Today I have another women’s upper body workout to share with you. I know I just shared this flat bench chest workout but this one is a little more involved. It uses more equipment and there are several exercises in this one that target the entire upper body instead of just the chest. It works the chest, shoulders, triceps and biceps. The back muscles will be working too but there aren’t any exercises in this workout that target the back specifically.
- adjustable weight bench
- olympic barbell
If you’re looking for an upper body/lower body split this is a great one to consider. Right now I do upper body twice a week and lower body twice a week. I try to complete 12-15 reps for each exercise. If you can’t do at least 12 reps, decrease the weight and if you can easily do 15 reps, it may be time to increase the weight.

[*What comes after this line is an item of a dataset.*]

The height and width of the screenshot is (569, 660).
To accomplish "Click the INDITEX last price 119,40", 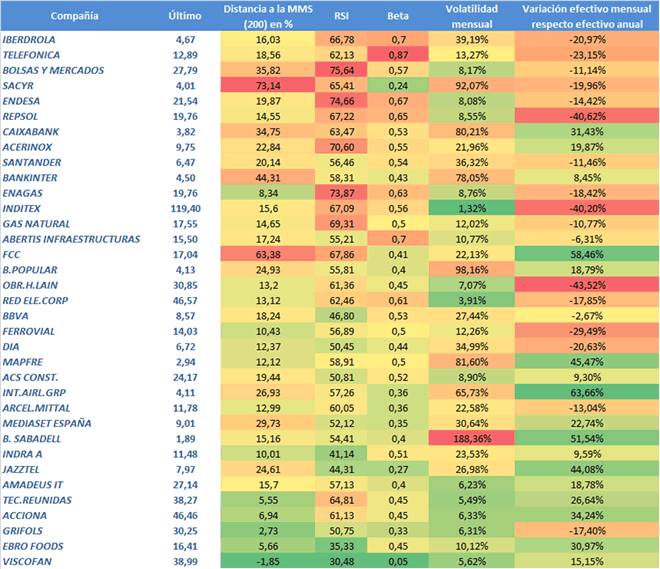I will pyautogui.click(x=181, y=210).
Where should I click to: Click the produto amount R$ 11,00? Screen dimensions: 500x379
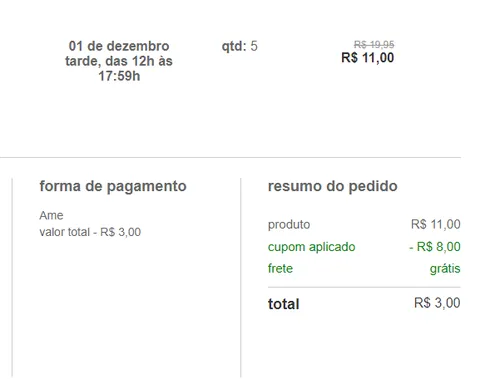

Example of Upper Body Workout
- Incline Bench Press: 3 sets of 12 repetitions (reps) (45#)
- Flat Dumbbell Flyes: 3 sets of 15 reps (5#)
- Seated Rows: 3 sets of 15 reps (45#)
- Overhead Dumbbell Press: 3 sets of 15 reps (5#)
- Lateral Raises: 3 sets of 12 reps (5#)
- Lying Tricep Extensions: 2 sets of 15 reps (5#), 1 set of 12 reps (10#)
- Barbell Curl: 3 sets of 15 reps (20#)
Looking at this workout I can see that I could try to increase the weight for some of the exercises for my next upper body workout and probably add in some back exercises. This is why it’s so important to track the amount of weight used and the exercises you do every time you lift.